### Given instruction
Rewrite the records from the line with "The width and height of the screenshot is (1680, 1044)." through the end of the records, changing "Describe" to "Identify" and keeping everything else unchanged.

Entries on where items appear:
····················

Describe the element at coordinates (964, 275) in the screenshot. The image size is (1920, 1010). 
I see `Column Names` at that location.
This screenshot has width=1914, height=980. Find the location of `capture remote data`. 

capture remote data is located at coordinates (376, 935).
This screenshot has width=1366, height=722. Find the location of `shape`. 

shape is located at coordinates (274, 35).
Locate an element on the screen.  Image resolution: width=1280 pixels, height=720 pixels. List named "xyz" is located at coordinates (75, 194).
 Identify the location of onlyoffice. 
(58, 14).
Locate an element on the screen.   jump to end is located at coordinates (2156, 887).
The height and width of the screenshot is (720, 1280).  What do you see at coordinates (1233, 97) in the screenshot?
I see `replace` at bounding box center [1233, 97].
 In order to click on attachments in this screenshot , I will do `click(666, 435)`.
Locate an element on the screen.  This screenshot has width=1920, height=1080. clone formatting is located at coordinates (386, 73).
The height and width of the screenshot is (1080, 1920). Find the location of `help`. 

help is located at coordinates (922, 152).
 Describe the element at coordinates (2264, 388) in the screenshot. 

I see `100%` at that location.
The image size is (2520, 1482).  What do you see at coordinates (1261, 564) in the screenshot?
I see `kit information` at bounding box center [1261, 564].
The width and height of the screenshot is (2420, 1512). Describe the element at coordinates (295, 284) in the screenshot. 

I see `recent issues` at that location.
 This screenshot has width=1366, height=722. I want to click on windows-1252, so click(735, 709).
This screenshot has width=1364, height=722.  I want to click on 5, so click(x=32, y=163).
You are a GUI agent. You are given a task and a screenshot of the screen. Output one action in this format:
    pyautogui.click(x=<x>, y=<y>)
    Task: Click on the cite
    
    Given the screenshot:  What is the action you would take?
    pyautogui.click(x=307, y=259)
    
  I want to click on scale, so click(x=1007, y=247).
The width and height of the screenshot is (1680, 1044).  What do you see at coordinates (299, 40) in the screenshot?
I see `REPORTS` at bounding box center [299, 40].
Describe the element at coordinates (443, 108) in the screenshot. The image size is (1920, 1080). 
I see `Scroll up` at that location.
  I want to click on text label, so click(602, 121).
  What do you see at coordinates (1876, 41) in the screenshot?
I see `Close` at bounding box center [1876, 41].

····················

### Complete response
The width and height of the screenshot is (1680, 1044).  What do you see at coordinates (299, 40) in the screenshot?
I see `REPORTS` at bounding box center [299, 40].
Identify the element at coordinates (443, 108) in the screenshot. The image size is (1920, 1080). 
I see `Scroll up` at that location.
  I want to click on text label, so click(602, 121).
  What do you see at coordinates (1876, 41) in the screenshot?
I see `Close` at bounding box center [1876, 41].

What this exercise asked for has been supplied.